• Exercise instructions
Starting with the line that contains "has width=964, height=505." and going on through the end of the rows below, substitute "pair of numbers" for "coordinate pair" and leave everything else unchanged. Give back only those lines, and leave the pictures out.

• Input material
- - - - -

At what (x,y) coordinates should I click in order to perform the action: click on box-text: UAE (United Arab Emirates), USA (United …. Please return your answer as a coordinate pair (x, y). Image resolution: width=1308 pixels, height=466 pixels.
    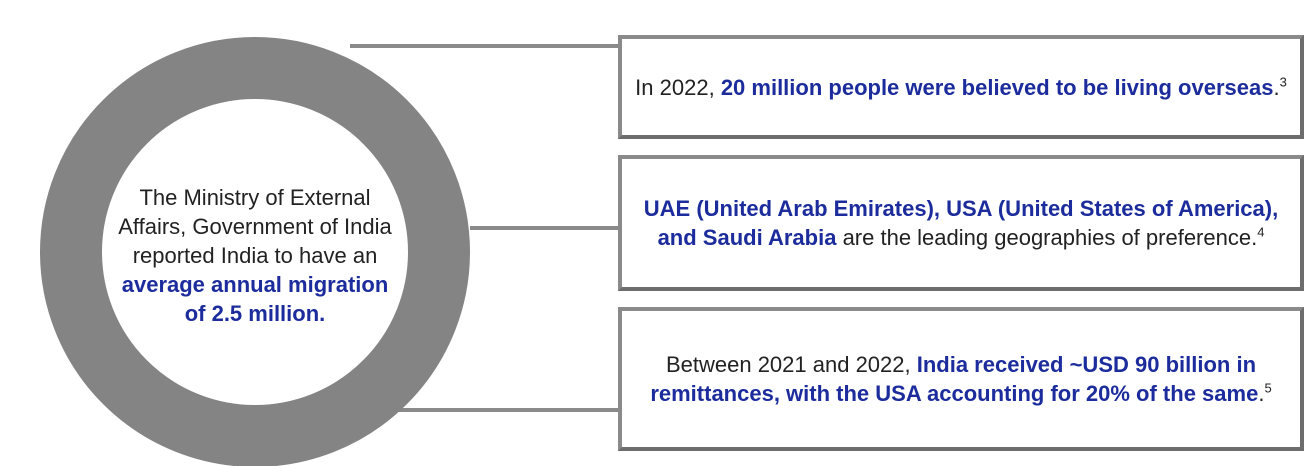
    Looking at the image, I should click on (961, 223).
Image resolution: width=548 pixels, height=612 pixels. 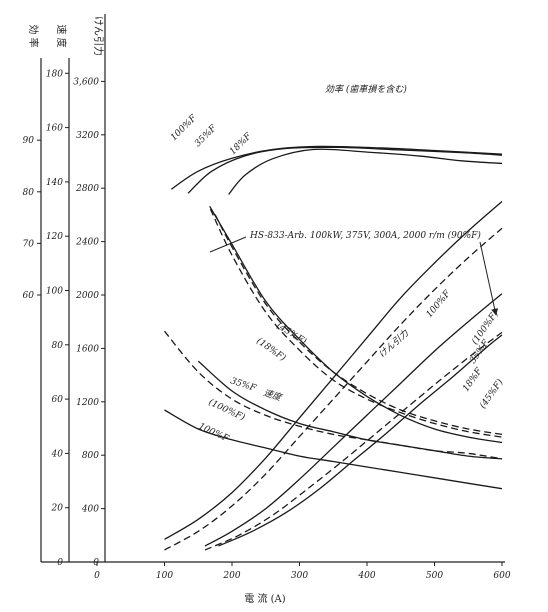 What do you see at coordinates (273, 396) in the screenshot?
I see `speed-label: 速度` at bounding box center [273, 396].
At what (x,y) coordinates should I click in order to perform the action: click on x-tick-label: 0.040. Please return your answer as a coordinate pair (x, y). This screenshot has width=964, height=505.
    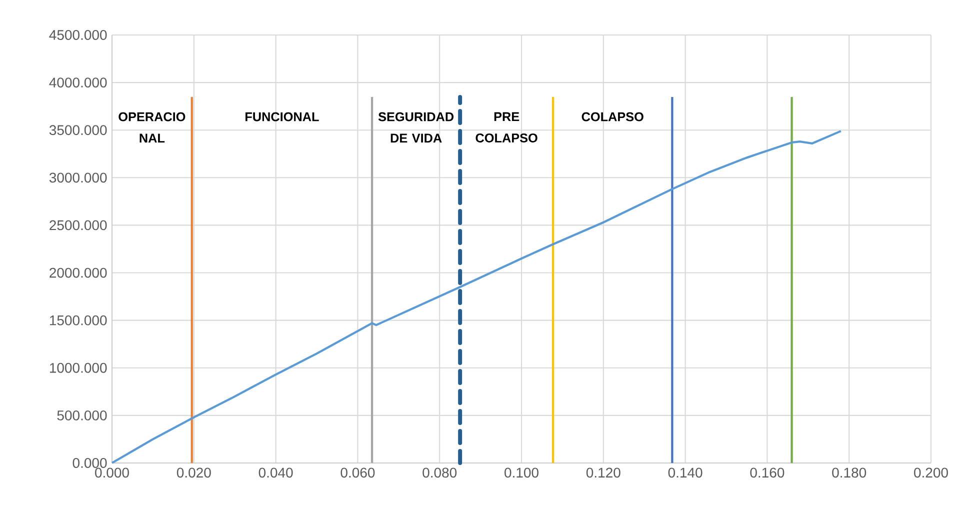
    Looking at the image, I should click on (276, 473).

- - - - -

• Task response
At what (x,y) coordinates should I click in order to perform the action: click on x-tick-label: 0.040. Please return your answer as a pair of numbers (x, y). This screenshot has width=964, height=505.
    Looking at the image, I should click on (276, 473).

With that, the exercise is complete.